Source records
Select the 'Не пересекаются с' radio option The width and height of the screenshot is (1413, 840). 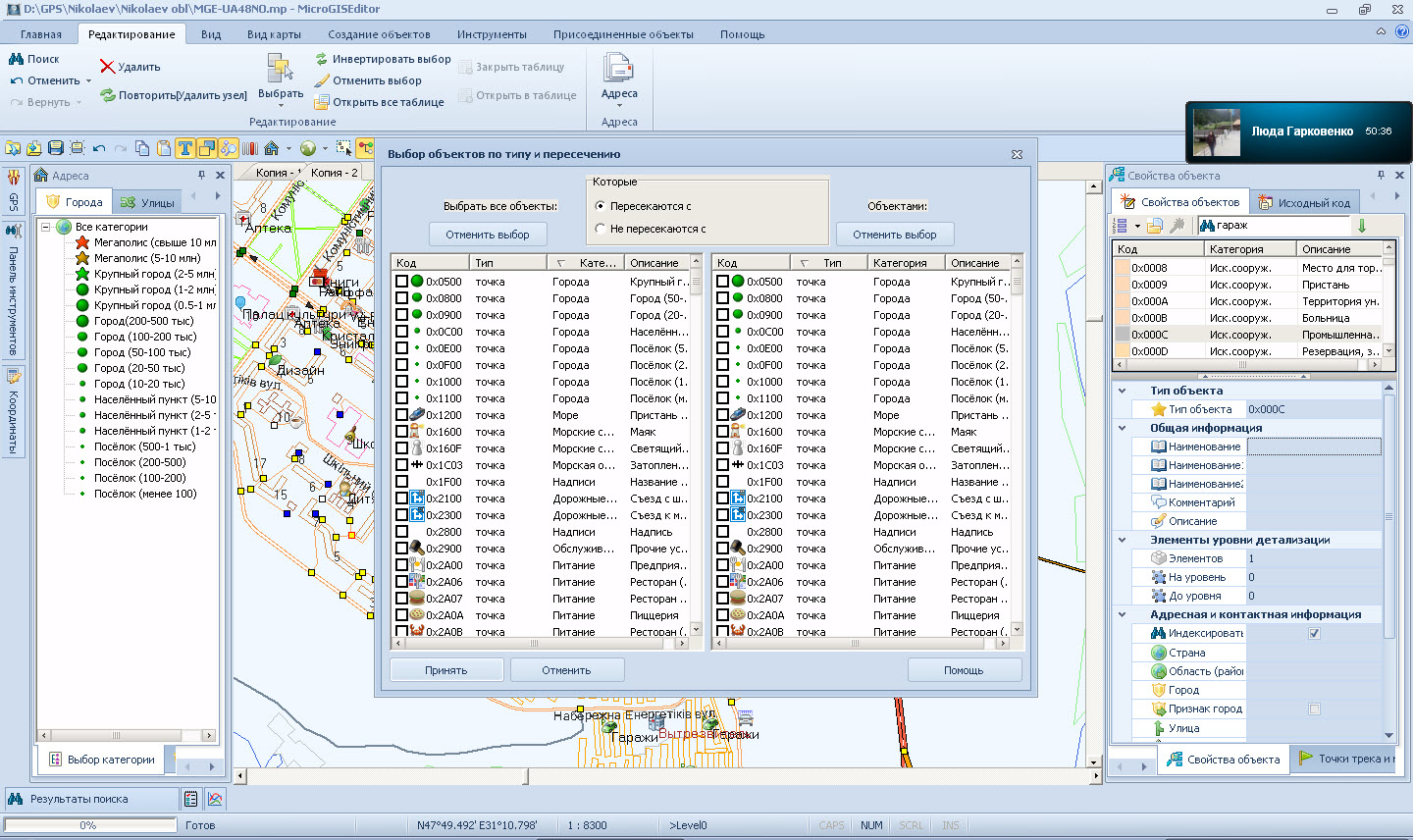(x=601, y=229)
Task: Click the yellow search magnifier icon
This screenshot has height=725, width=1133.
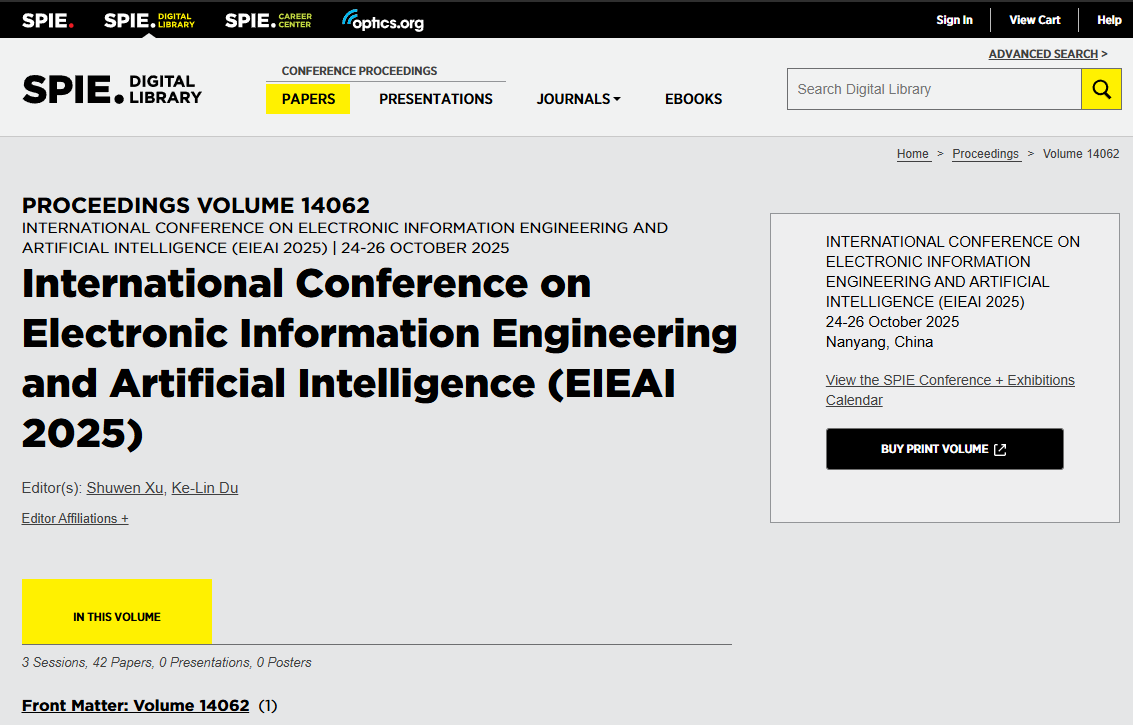Action: [x=1101, y=89]
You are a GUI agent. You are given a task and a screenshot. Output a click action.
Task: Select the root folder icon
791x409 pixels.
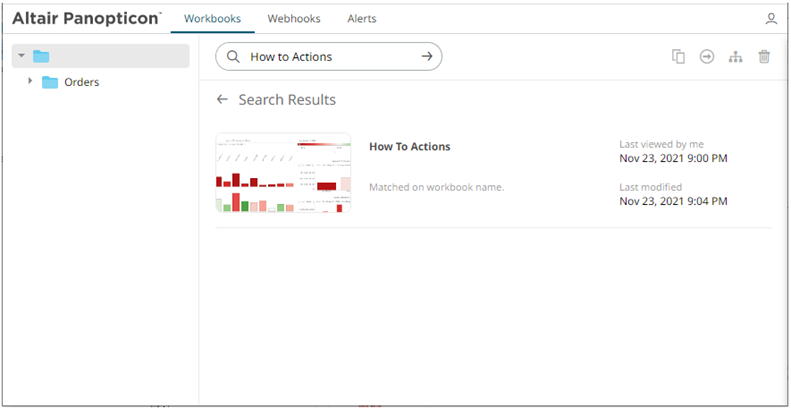(41, 56)
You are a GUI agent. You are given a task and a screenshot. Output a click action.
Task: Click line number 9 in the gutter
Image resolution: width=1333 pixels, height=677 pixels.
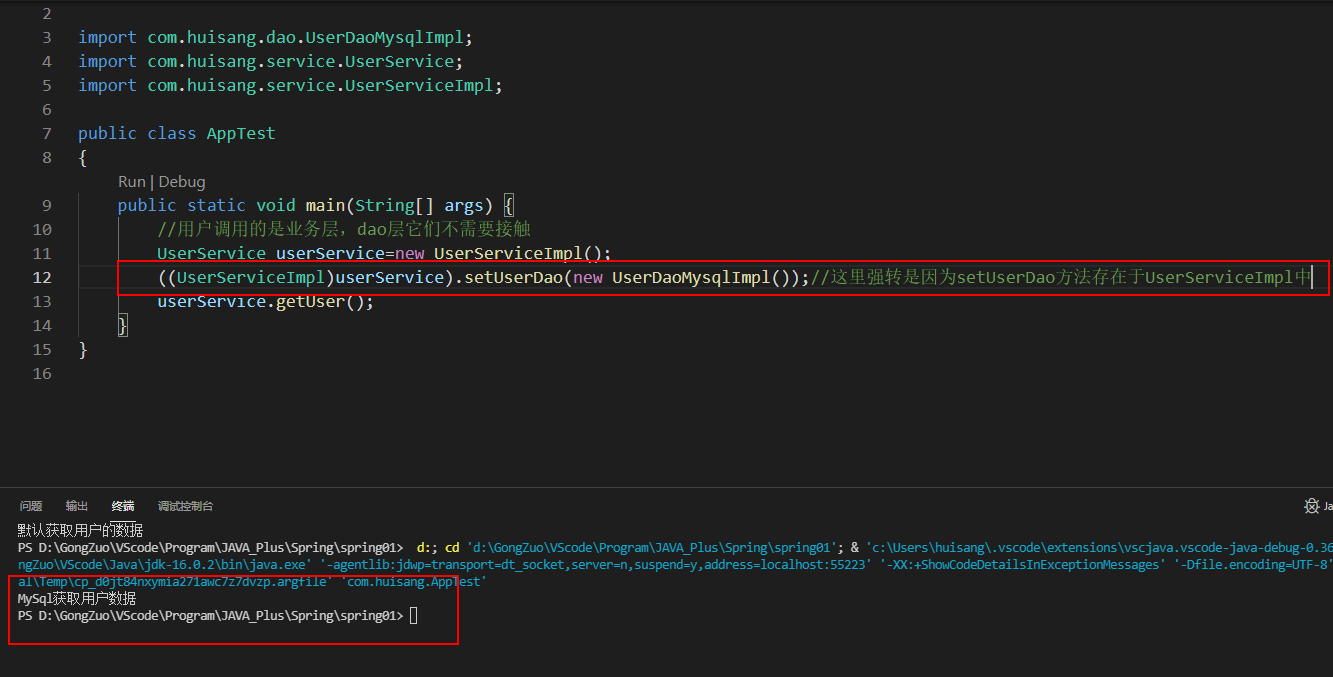tap(46, 205)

Your goal
Copy the material from the line containing "Task: Click the yellow search magnifier icon" through the end of the material, both ends included, keeping the requests unchanged but shifting every coordinate in the answers by -24. Leave the pictures out of your copy.

The reply
Task: Click the yellow search magnifier icon
This screenshot has height=725, width=1133.
Action: [x=1077, y=65]
You are a GUI agent. You are given a task and a screenshot. Output a click action.
Task: Select the root folder icon
791x409 pixels.
(17, 32)
You are a GUI agent. You are given a task and a screenshot. Output a click action.
Task: Click line number 9 in the gutter
Image resolution: width=1333 pixels, height=677 pixels.
tap(22, 181)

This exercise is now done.